I have a strange history of not watching Louis Malle & John Guare’s ATLANTIC CITY — or, as the print used in my rather poorly-transferred DVD inexplicably calls itself, ATLANTIC CITY, USA. I think I’ve started watching it twice… once was probably on BBC2’s Film Club in the eighties, or around then. I think the way the movie doesn’t insist that it’s heading anywhere (though it is), and doesn’t seem to care if you’re watching, allowed me to drift off. But those are now qualities I value highly, and bits of it certainly stayed with me. In the last few months I picked up both the DVD, and the book Malle on Malle, secondhand, so it was clearly time.

I really enjoyed it last night. It reminded me a lot of the later TROUBLE IN MIND, from Alan Rudolph, only staged against a documentary backdrop (urban renewal in the titular city, with the crew rushing from site to site to catch demolitions in the background of its scenes, rather than attempting to transform a modern city into a place of near future/alternate reality possibilities. Both movies seem to enjoy an Altman influence, direct in the case of Rudolph, maybe just more zeitgeisty in Malle’s case, but actually stronger — a network narrative of interconnected characters whose paths criss-cross — crime — jazz — Americana.
Burt Lancaster always seems like a dreamer to me — you sense immortal longings. This is what led him, in real life, to make movies with European arthouse guys.
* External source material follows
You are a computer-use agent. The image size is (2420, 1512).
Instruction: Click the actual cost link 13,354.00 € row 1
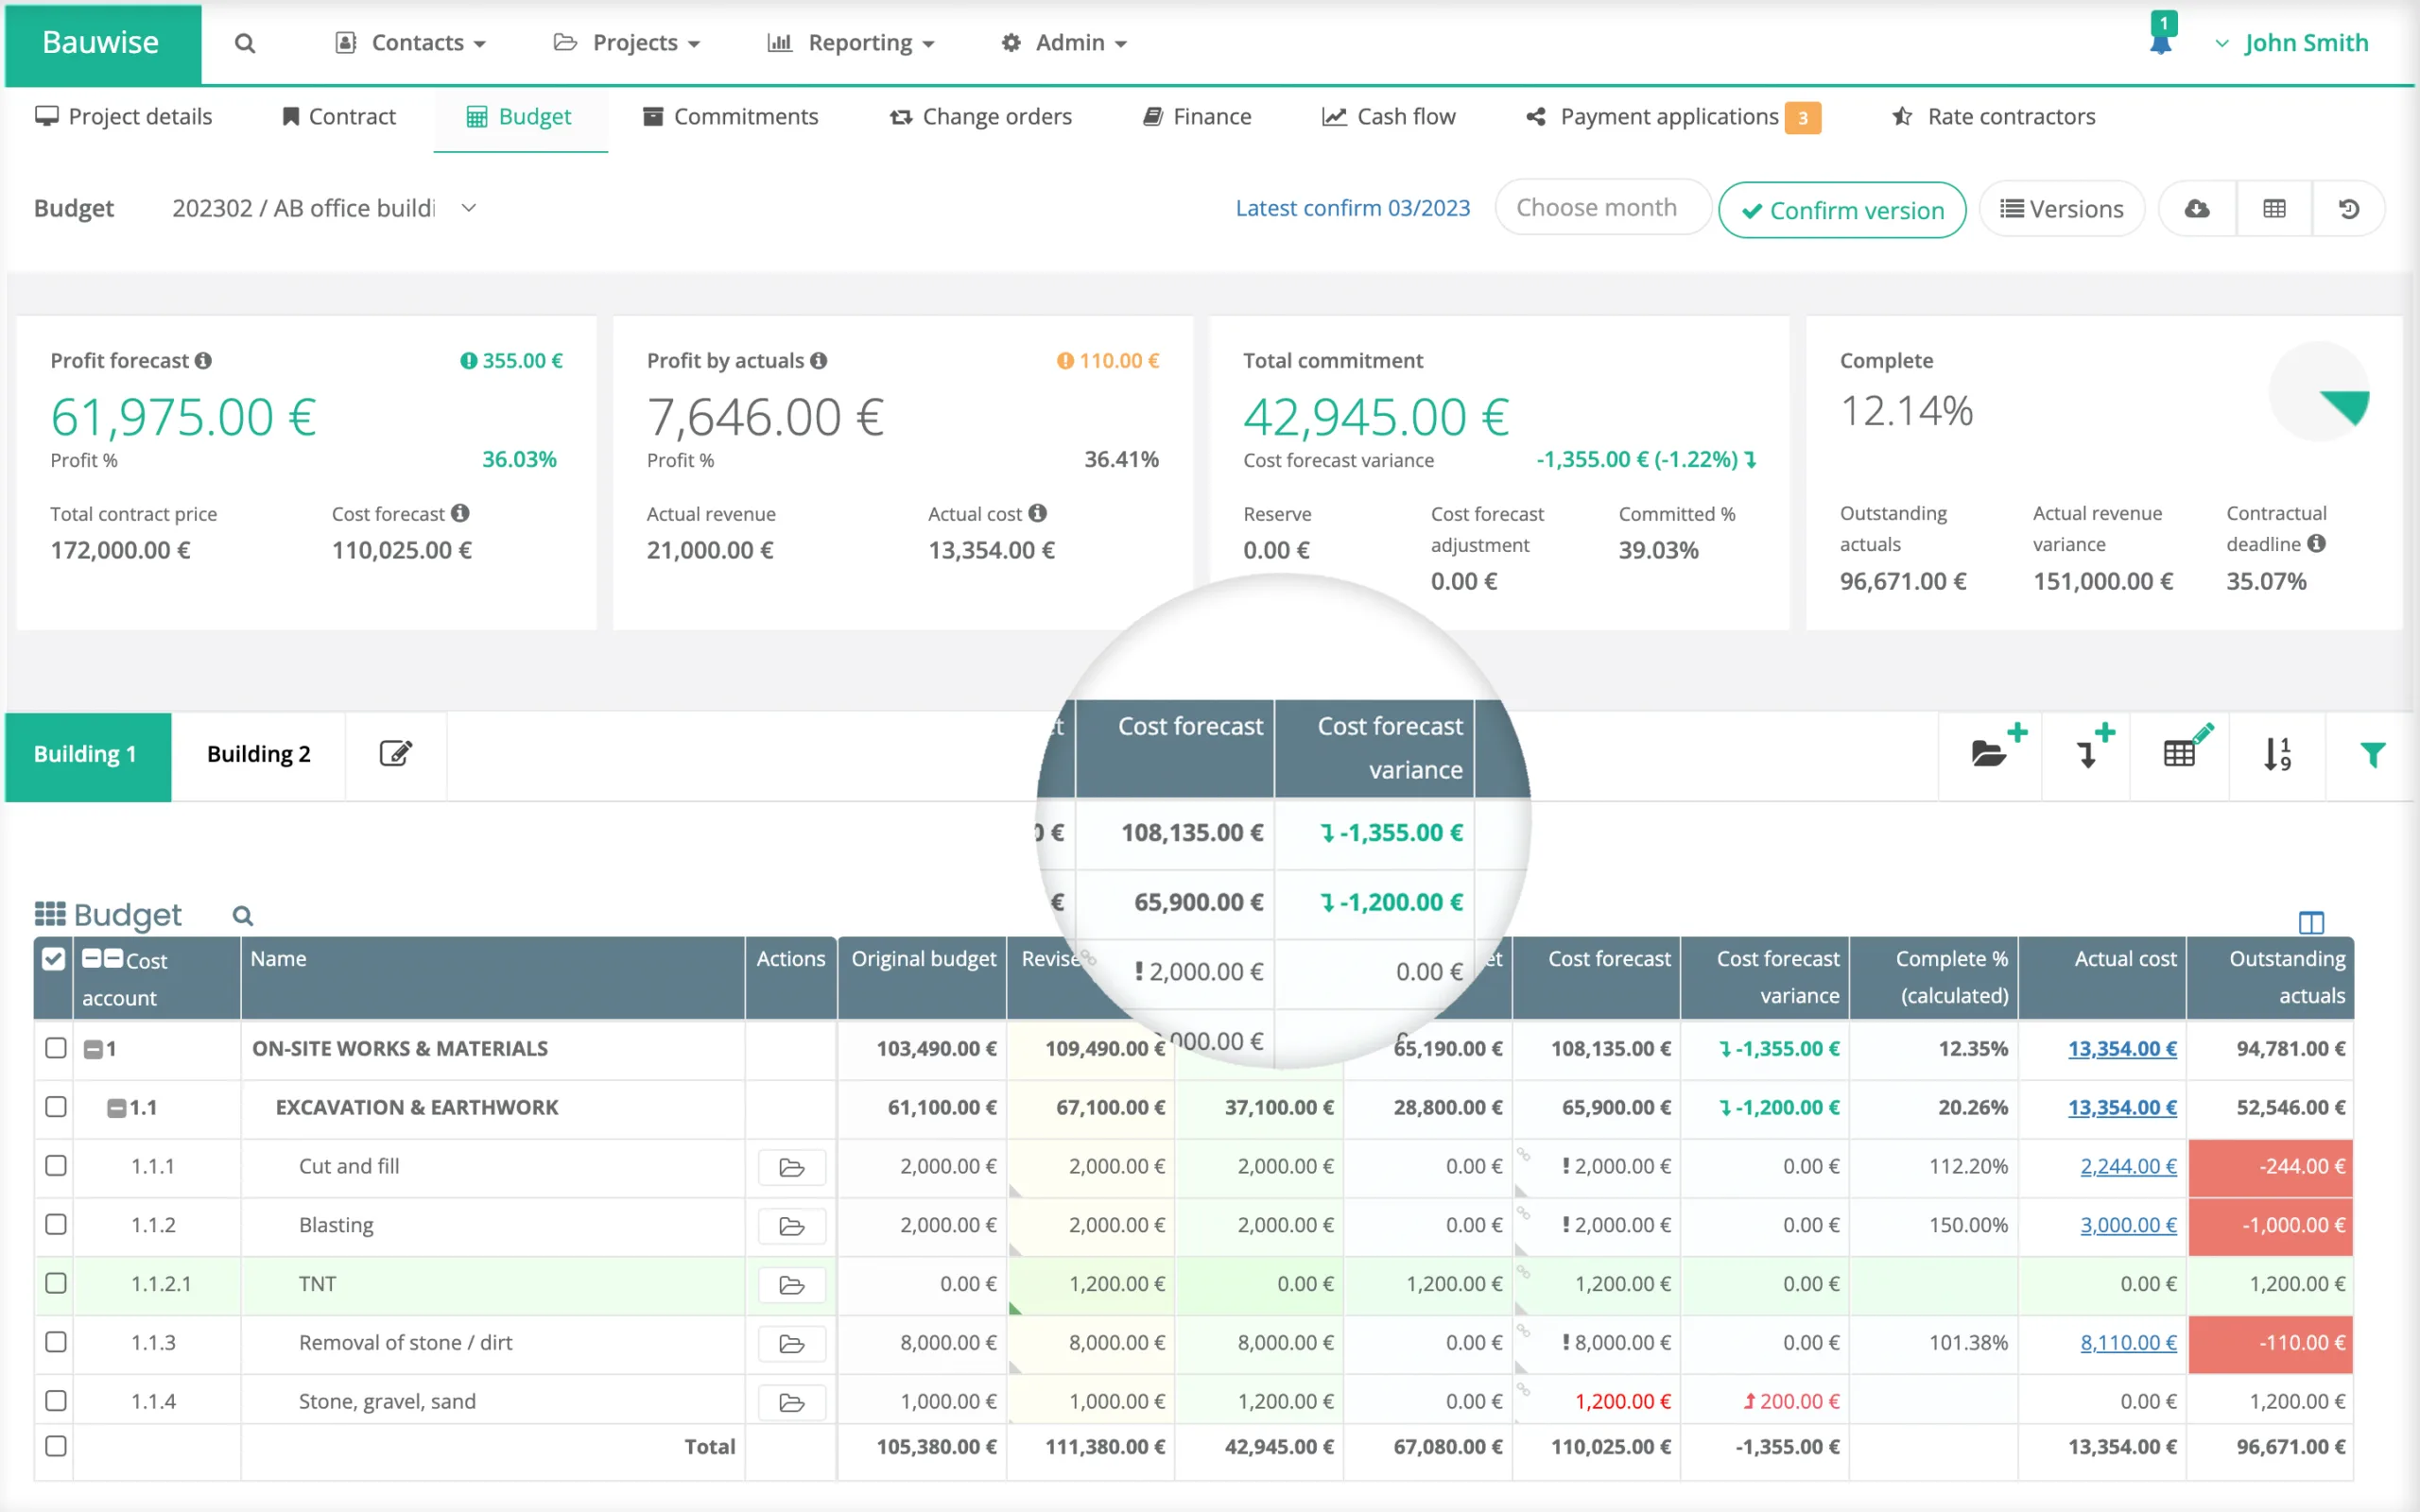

His character here is a bullshitter, dreaming up a “romantic” past as a boardwalk gangster. His longings are for a past that never was: aspiration turned inside out into nostalgia. Circumstances finally allow him, in a crazy and ironic way, to play the hero in his own life. Burt gets several of the all-time great closeups. With Burt, the dreaminess perfectly counterbalances the acrobaticism, slightly in abeyance here. But he still has that precision of movement that makes you think of his athletic grace. Each gesture is powerful yet delicate, like a martial artist crossed with an assembly line robot and taught to dance.

Susan Sarandon is also really good. There are awkward old guy and young girl moments to get across, but Burt is still, in Fiona’s view, a viable leading man in his late sixties, and the script is so good, and of course Sarandon is not into Burt the way he’s into her… the voyeuristic element reminded me of Duvivier’s PANIQUE (and its remake, MONSIEUR HIRE, made nine years after AC) which is a possible influence since Malle seems more open to ’40s French cinema than the Cahiers mob (I can’t seem to refer to them collectively without making them sound like gangsters), who had a few favourites but mostly saw that school as an old guard to be replaced — by them.

All Sarandon’s early roles seem to be about her breasts, which is a bit embarrassing now because spectacular talents like hers are more unusual than spectacular breasts like hers. There’s generally a pathetic excuse, like the spilled wine in THE HUNGER that makes it absolutely necessary for her to become topless. Here she works in an oyster bar and spends her evenings rubbing lemon juice on herself at the window to eradicate the fishy smell. “How does she manage to get oyster on her ARMS? or her TITS?” asked Fiona.


Oh, and of course we were delighted to spot Wallace Shawn, poised to slip the script of MY DINNER WITH ANDRE to his director, and the exploding head guy from SCANNERS (the movie was made with Canadian tax shelter money). The guy, Louis Del Grande, proves he’s no one-tricky pony by playing a guy whose head does NOT explode. Although I admit we were waiting for it to happen.
ATLANTIC CITY, USA stars the Swede; Janet Weiss; Linda Loman; Inspector Ginko; Eden; Lizard; Lt. Bert Samuels; Quentin Hapsburg; Gold Leader; Dr. Bill Michaels; Vizzini; Felix Leiter; and First Scanner.